Un pesado silencio los separa, pero Jayyám se apresura a romperlo.

– Es este libro ¿sabes? Es verdad que no había previsto enseñártelo. Siempre lo he ocultado en tu presencia, pero la persona que me lo regaló me hizo prometer que lo conservaría secreto.

Se lo tiende. Ella lo hojea algunos instantes aparentando la mayor indiferencia a la vista de esas escasas páginas emborronadas, diseminadas entre las decenas de páginas en blanco. Se lo devuelve con una expresiva mueca.

– ¿Por qué me lo enseñas? Yo no te he pedido nada. Por otra parte, nunca aprendí a leer; todo lo que sé lo aprendí escuchando a los demás.

Omar no puede sorprenderse. En esa época no era raro que un poeta de calidad fuera analfabeto, lo mismo, por supuesto, que casi la totalidad de las mujeres.

– ¿Y qué hay tan secreto en ese libro? ¿Fórmulas de alquimia?

– Son poemas que a veces escribo.

– ¿Poemas prohibidos y heréticos? ¿Subversivos?
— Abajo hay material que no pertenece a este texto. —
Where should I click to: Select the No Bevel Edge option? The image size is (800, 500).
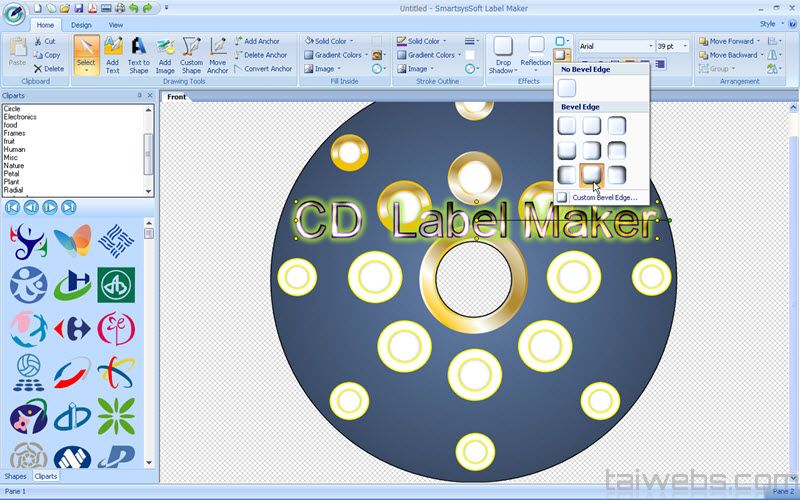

Le mira con recelo, pero Omar se defiende riéndose:

– No, ¿qué te estás imaginando? ¿Tengo acaso alma acaso de conspirador? Sólo son ruba'iyyat sobre el vino, sobre la belleza de la vida y su vanidad.

– ¿Tú, ruba'iyyat?

Se le escapa un grito de incredulidad, casi de desprecio. Las ruba'iyyat pertenecen a un género menor, ligero e incluso vulgar, apenas digno de los poetas de los barrios bajos. Que un erudito como Omar Jayyám se permita componer de vez en cuando cuartetas, puede considerarse una diversión, un pecadillo, eventualmente una coquetería; pero que se tome la molestia de consignar sus versos lo más seriamente del mundo en un libro rodeado de misterio, resulta sorprendente e inquietante para una poetisa sometida a las normas de la elocuencia. Omar parece avergonzado; Yahán está intrigada.

– ¿Podrías leerme algunos versos?

Jayyám no quiere comprometerse más.

– Podré leértelos todos un día, cuando los juzgue dignos de ser leídos.

Ella no insiste, renuncia a seguir interrogándole, pero le lanza sin acentuar demasiado la ironía:

– Cuando hayas completado ese libro, evita ofrecérselo a Nasr Kan; no tiene mucha consideración para los autores de ruba'iyvat. No te volvería a invitar jamás a sentarte junto a él en el trono.